# I Love Me



## Inor (Mar 22, 2013)

So it seems that Renec, Deebo and I missed all of the fun of the recent idiot that started an "I Love Me" thread and then got banned before we could even have fun with it. So I decided to start one just to see what develops.

So take that bitches! :lol:


----------



## TG (Jul 28, 2014)

You missed a hilarious evening, it's pretty indescribable


----------



## Old SF Guy (Dec 15, 2013)

Hey...where the hell was I? who is Renec.... and whats wrong with self gratification??????


----------



## Inor (Mar 22, 2013)

Old SF Guy said:


> Hey...where the hell was I? who is Renec.... and whats wrong with self gratification??????


He is another slob like Deebo and me that missed all of the fun, thanks to Denton for bouncing the guy.


----------



## Old SF Guy (Dec 15, 2013)

Hey TG (name corrected)...fill me in on the details...


----------



## tirednurse (Oct 2, 2013)

dang Missed all the fun.


----------



## Inor (Mar 22, 2013)

Old SF Guy said:


> Hey Tonto...fill me in on the details...

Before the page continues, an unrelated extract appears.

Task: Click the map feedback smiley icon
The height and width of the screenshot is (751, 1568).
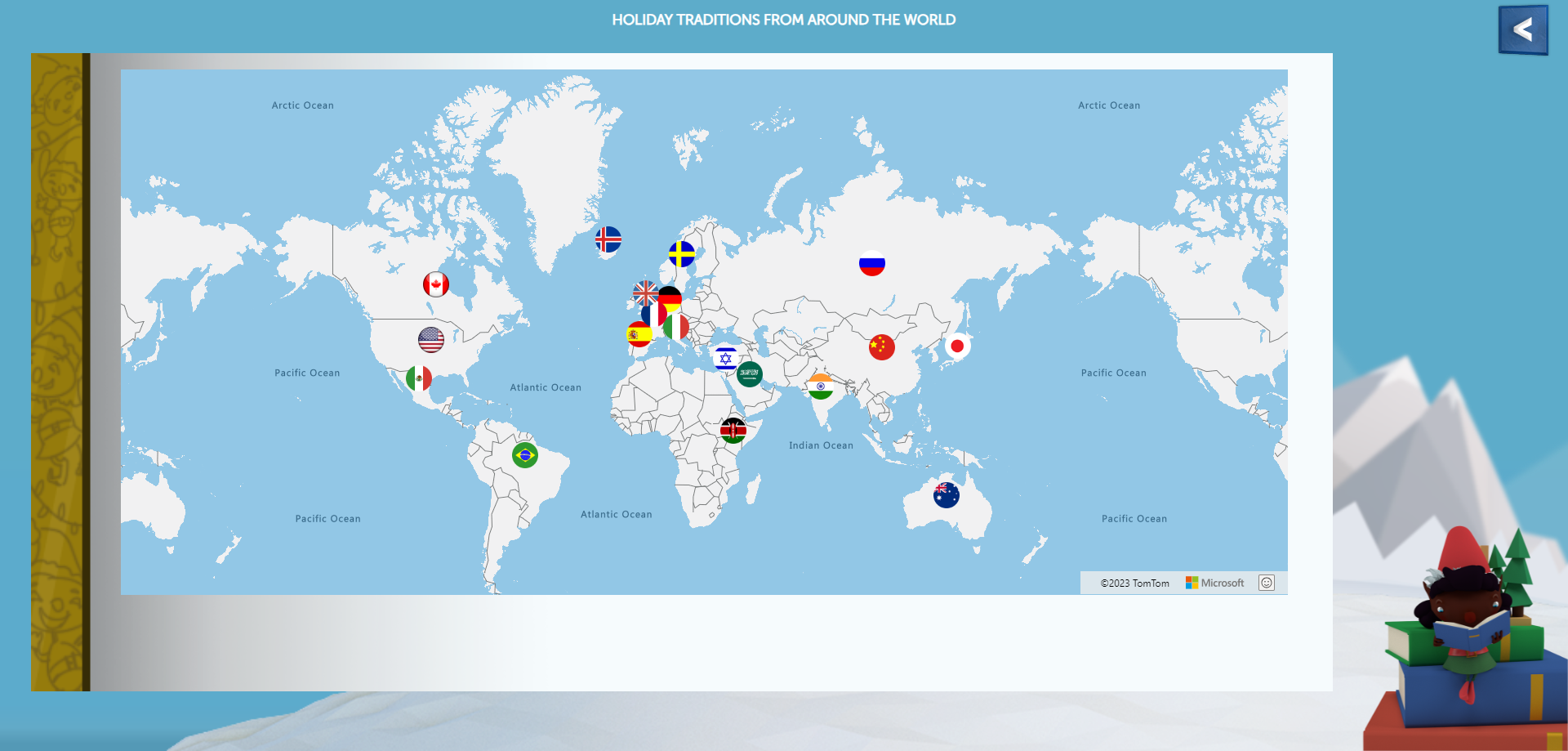Action: click(x=1267, y=583)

I like that! From now on, TorontoGal is known as Tonto! Good job pal!


----------



## TG (Jul 28, 2014)

I don't


----------



## Old SF Guy (Dec 15, 2013)

I think TG sees this as a negative where as it was meant as a welcome to the team sort of thing.....but oh well...she has probably ignored me by now.


----------



## Inor (Mar 22, 2013)

Let's bump this one since we to have gotten sidetracked.


----------



## Old SF Guy (Dec 15, 2013)

Inor said:


> Let's bump this one since we to have gotten sidetracked.


Tis bumped my good sir


----------



## phrogman (Apr 17, 2014)

Tonto means dumb in spanish.


----------



## TG (Jul 28, 2014)

It also means stupid, but I guess I should happily accept a nickname just because someone decided to assign it to me.


----------



## Old SF Guy (Dec 15, 2013)

Well sure...but Pinto means liitle penis in Spanish slang but it also meant something else in general. Tonto was not offered not as a Spanish word...but rather the American Indian...it's a mute point now...so drop it. Some people want to be offended no matter what...


----------



## TG (Jul 28, 2014)

Thank you, I'm not offended just confused at the reason why you decided to single me out. I was nice to everyone in this forum.


----------



## Inor (Mar 22, 2013)

TorontoGal said:


> It also means stupid, but I guess I should happily accept a nickname just because someone decided to assign it to me.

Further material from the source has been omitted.